Neurodiversity Awareness/Appreciation

Neurodiversity Awareness/Appreciation

Saturday, November 16, 2013

In Which I Bare My Soul

No, God, don't eat those poor animals!
 A few months ago, a lady whose blog I love to read, and whose family belongs to the Mormon religion, wrote a blog post announcing that she no longer wanted to be Mormon. For a long time she had felt like the things the Mormon church taught didn't go along with her true beliefs. When she publicly stated this, she got a lot of angry comments on her blog, and a lot of angry comments and lost friendships in her real life. Similarly, a friend of mine (who is also the dad of one of my Small Dog's litter-mate sisters, making us some kind of in-laws I think) mentioned that, when he openly declared that he was an atheist, many people stopped talking to him. This is why I don't like to talk about religion much. It creates too big of a dividing line between people who would probably otherwise get along. But right now, I am going to. 

Why? I don't know. I guess because this blog has become such a big part of me, and such a good way for me to communicate and connect with others, and I just want to be true and real here and hold nothing back. 

To begin with, my mother, who is Italian, was raised Catholic.
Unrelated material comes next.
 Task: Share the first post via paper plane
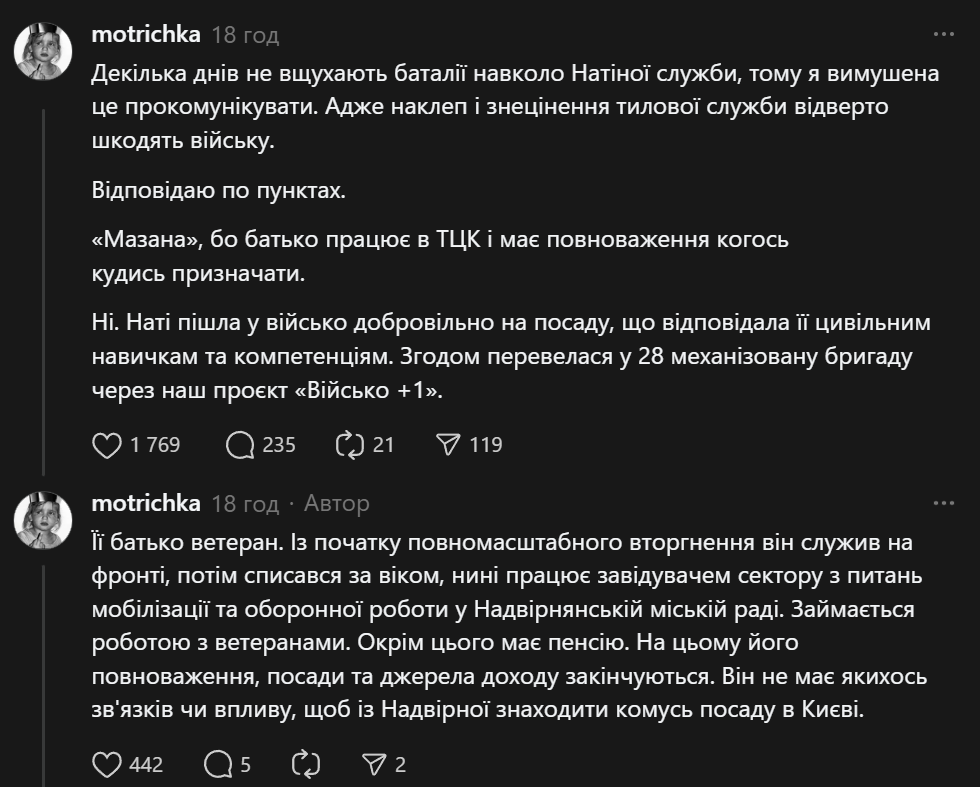[447, 445]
She went to Catholic schools, where the nuns forced her to write right-handed and hit her with rulers and degraded children on a regular basis.I don't think she grew up believing anything the Catholic church taught her, because she definitely didn't incorporate any of it into her life as she got older. She met my dad, a Presbyterian. (It is worth noting that, although my dad grew up going to a Presbyterian church, he didn't really incorporate any of their beliefs into his life either. But his parents did not approve of him dating a Catholic girl. Not even a Catholic girl who didn't want to be Catholic.) When they decided to get married, the Catholic church my mother's family had attended all her life would not allow them to get married there, because it was, to them, morally wrong for a Catholic to marry a Presbyterian. At some point, that church or a different Catholic church in the area did agree to let them get married, if they took a vow to raise all of their children as Catholics. Instead, they got married in my dad's family's Presbyterian church. And they did not raise my brother and I as Catholic, or Presbyterian, or anything else. They didn't raise us not to believe in God. They just decided not to mention religion. Ever. When I was a kid, I knew that the children down the street went to a Catholic school, which my mom said was because they were Catholic. My brother and I went to public school. When people asked me what religion I was, I would tell them, "I'm public!"
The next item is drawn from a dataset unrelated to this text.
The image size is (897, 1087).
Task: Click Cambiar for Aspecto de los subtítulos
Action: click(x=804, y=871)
Do you know what happens when you're a little kid and your parents don't take you to church? All your friends invite you to their churches. And when you're a little kid, you think this is fun, because it is fun to go anywhere new with your friends. It is fun to go to Sunday school and sing songs and do crafts and put a penny in the jar on the table. You don't realize that this is serious business here. You've been invited to church not because your friend wants to spend more time with you, but because her parents are trying to save your soul!

I remember when my first grade friend (the first one to invite me to church with her) told me about the Devil. "There is a Devil underneath our feet. He lives in a bunch of fire. If you're bad, when you die you go there and burn forever," she told me matter-of-factly. I clearly remember thinking that this was ridiculous. The little kid version of "WTF?" most likely came out of my mouth. 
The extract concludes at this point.